Data listing:
↓

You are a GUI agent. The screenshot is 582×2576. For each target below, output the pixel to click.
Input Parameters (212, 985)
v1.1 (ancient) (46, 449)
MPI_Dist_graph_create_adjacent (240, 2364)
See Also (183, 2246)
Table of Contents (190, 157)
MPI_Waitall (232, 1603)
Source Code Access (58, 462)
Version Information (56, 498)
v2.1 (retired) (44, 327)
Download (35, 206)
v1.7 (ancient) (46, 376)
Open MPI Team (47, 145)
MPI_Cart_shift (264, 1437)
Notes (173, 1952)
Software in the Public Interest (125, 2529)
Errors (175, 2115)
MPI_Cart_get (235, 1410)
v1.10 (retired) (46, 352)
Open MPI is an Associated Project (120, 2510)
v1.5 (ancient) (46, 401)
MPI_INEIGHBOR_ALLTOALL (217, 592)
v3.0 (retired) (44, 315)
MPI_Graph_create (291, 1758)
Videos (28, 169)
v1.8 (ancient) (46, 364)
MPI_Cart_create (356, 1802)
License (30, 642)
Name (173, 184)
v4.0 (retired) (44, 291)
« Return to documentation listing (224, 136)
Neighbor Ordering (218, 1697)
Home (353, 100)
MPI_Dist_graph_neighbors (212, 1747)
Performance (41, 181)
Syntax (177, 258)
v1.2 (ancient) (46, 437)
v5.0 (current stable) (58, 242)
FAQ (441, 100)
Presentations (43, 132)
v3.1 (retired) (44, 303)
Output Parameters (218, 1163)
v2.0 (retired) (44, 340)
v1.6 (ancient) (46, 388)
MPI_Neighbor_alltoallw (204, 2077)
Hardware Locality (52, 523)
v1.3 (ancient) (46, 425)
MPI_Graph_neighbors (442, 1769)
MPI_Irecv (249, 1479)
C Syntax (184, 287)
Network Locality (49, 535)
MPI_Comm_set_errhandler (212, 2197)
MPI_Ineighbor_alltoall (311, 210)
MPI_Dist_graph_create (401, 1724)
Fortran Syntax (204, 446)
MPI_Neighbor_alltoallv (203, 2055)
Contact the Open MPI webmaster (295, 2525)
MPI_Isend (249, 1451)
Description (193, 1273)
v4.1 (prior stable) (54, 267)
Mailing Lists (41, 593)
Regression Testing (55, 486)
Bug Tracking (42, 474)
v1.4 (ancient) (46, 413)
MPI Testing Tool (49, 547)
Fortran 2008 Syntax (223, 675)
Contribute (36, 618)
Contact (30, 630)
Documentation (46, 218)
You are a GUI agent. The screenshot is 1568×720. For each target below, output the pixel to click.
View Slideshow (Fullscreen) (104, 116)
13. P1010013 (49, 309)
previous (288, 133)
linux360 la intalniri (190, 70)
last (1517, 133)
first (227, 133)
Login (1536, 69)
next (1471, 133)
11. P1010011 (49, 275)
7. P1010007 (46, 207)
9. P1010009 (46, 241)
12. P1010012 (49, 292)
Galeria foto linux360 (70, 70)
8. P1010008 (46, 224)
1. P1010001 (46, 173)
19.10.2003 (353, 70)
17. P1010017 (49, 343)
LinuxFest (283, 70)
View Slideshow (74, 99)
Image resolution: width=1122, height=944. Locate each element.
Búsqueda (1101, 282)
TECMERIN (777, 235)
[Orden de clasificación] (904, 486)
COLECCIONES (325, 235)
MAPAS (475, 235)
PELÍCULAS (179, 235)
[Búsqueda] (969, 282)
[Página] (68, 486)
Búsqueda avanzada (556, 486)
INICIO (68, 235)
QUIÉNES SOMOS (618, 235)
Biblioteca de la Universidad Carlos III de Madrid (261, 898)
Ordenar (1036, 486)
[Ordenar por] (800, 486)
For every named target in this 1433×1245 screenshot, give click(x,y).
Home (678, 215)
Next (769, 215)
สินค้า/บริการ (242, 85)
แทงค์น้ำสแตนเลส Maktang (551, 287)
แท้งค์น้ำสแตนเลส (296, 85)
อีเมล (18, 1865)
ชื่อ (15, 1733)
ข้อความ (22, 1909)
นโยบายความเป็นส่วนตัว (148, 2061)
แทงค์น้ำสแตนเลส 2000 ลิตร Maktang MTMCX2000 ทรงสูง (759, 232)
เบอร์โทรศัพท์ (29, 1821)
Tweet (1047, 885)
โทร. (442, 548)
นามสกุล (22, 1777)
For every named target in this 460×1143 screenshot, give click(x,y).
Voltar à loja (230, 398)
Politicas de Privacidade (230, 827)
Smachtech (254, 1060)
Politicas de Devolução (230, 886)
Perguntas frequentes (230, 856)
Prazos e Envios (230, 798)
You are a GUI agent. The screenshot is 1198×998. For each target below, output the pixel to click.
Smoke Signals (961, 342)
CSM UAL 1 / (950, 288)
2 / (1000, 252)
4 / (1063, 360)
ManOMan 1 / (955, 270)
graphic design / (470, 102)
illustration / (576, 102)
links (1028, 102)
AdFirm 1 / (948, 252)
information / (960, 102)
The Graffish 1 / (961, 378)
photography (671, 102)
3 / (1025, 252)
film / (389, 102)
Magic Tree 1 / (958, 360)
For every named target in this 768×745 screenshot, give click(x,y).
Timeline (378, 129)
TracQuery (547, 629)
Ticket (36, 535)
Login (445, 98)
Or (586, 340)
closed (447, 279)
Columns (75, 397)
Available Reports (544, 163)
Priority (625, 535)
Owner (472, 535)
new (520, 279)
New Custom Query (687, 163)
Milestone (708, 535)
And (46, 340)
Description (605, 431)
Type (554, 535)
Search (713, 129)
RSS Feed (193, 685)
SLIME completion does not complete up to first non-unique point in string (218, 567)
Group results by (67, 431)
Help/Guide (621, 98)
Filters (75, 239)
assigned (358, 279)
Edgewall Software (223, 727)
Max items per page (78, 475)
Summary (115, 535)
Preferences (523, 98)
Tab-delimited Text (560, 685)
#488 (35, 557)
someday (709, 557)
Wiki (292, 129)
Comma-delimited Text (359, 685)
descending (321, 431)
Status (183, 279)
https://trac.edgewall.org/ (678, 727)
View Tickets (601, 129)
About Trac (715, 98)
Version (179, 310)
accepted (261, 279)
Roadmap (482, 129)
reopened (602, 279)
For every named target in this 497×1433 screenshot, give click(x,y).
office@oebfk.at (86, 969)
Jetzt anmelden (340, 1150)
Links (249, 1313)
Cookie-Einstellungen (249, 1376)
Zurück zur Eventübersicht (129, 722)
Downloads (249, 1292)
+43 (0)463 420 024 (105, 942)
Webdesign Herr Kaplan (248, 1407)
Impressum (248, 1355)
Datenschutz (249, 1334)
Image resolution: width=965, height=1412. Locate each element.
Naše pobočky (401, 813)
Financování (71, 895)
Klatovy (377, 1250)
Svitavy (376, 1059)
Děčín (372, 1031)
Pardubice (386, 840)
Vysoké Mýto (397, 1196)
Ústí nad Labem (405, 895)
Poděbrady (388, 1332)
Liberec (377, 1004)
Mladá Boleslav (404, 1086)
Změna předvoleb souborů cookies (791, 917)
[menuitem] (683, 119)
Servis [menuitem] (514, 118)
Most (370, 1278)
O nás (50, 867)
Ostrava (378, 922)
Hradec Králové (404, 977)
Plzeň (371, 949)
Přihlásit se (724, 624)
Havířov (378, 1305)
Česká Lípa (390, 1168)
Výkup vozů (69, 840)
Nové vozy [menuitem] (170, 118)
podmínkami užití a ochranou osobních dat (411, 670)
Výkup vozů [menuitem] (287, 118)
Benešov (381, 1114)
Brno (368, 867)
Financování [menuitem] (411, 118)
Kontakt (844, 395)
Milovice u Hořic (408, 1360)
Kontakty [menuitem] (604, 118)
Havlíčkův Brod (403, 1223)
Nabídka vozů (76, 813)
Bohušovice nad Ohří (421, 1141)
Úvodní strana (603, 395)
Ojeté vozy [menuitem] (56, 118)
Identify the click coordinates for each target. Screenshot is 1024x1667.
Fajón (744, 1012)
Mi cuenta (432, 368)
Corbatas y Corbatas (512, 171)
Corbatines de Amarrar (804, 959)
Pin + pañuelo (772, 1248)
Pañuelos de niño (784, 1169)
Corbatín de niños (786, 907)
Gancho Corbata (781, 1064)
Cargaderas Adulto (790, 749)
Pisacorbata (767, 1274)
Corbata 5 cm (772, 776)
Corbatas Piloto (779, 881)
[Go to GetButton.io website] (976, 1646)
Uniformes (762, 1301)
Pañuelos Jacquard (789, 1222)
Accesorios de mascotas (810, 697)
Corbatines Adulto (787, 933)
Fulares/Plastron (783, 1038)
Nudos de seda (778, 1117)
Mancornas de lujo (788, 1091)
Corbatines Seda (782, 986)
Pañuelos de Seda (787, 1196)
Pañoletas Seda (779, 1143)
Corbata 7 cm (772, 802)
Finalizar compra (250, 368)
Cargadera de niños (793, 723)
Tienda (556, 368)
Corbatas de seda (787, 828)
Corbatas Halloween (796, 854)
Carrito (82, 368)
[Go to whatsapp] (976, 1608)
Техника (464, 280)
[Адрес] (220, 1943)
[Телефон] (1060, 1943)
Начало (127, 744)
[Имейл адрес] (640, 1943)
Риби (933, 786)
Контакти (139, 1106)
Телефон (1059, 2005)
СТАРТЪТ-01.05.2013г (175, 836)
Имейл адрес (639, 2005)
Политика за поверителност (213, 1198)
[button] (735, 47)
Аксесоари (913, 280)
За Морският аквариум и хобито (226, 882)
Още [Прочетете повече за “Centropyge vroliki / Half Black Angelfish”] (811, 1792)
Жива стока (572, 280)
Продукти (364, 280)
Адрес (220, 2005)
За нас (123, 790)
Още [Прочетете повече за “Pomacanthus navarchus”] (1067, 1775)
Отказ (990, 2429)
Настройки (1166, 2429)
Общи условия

↑

Render the lines of the data as a JSON list of strings, one string per line and with blank lines omitted. Include only the lines from the first line of the data through the line containing "v1.3 (ancient) (46, 425)", inclusive.

• EXERCISE RESULT
[
  "You are a GUI agent. The screenshot is 582×2576. For each target below, output the pixel to click.",
  "Input Parameters (212, 985)",
  "v1.1 (ancient) (46, 449)",
  "MPI_Dist_graph_create_adjacent (240, 2364)",
  "See Also (183, 2246)",
  "Table of Contents (190, 157)",
  "MPI_Waitall (232, 1603)",
  "Source Code Access (58, 462)",
  "Version Information (56, 498)",
  "v2.1 (retired) (44, 327)",
  "Download (35, 206)",
  "v1.7 (ancient) (46, 376)",
  "Open MPI Team (47, 145)",
  "MPI_Cart_shift (264, 1437)",
  "Notes (173, 1952)",
  "Software in the Public Interest (125, 2529)",
  "Errors (175, 2115)",
  "MPI_Cart_get (235, 1410)",
  "v1.10 (retired) (46, 352)",
  "Open MPI is an Associated Project (120, 2510)",
  "v1.5 (ancient) (46, 401)",
  "MPI_INEIGHBOR_ALLTOALL (217, 592)",
  "v3.0 (retired) (44, 315)",
  "MPI_Graph_create (291, 1758)",
  "Videos (28, 169)",
  "v1.8 (ancient) (46, 364)",
  "MPI_Cart_create (356, 1802)",
  "License (30, 642)",
  "Name (173, 184)",
  "v4.0 (retired) (44, 291)",
  "« Return to documentation listing (224, 136)",
  "Neighbor Ordering (218, 1697)",
  "Home (353, 100)",
  "MPI_Dist_graph_neighbors (212, 1747)",
  "Performance (41, 181)",
  "Syntax (177, 258)",
  "v1.2 (ancient) (46, 437)",
  "v5.0 (current stable) (58, 242)",
  "FAQ (441, 100)",
  "Presentations (43, 132)",
  "v3.1 (retired) (44, 303)",
  "Output Parameters (218, 1163)",
  "v2.0 (retired) (44, 340)",
  "v1.6 (ancient) (46, 388)",
  "MPI_Neighbor_alltoallw (204, 2077)",
  "Hardware Locality (52, 523)",
  "v1.3 (ancient) (46, 425)"
]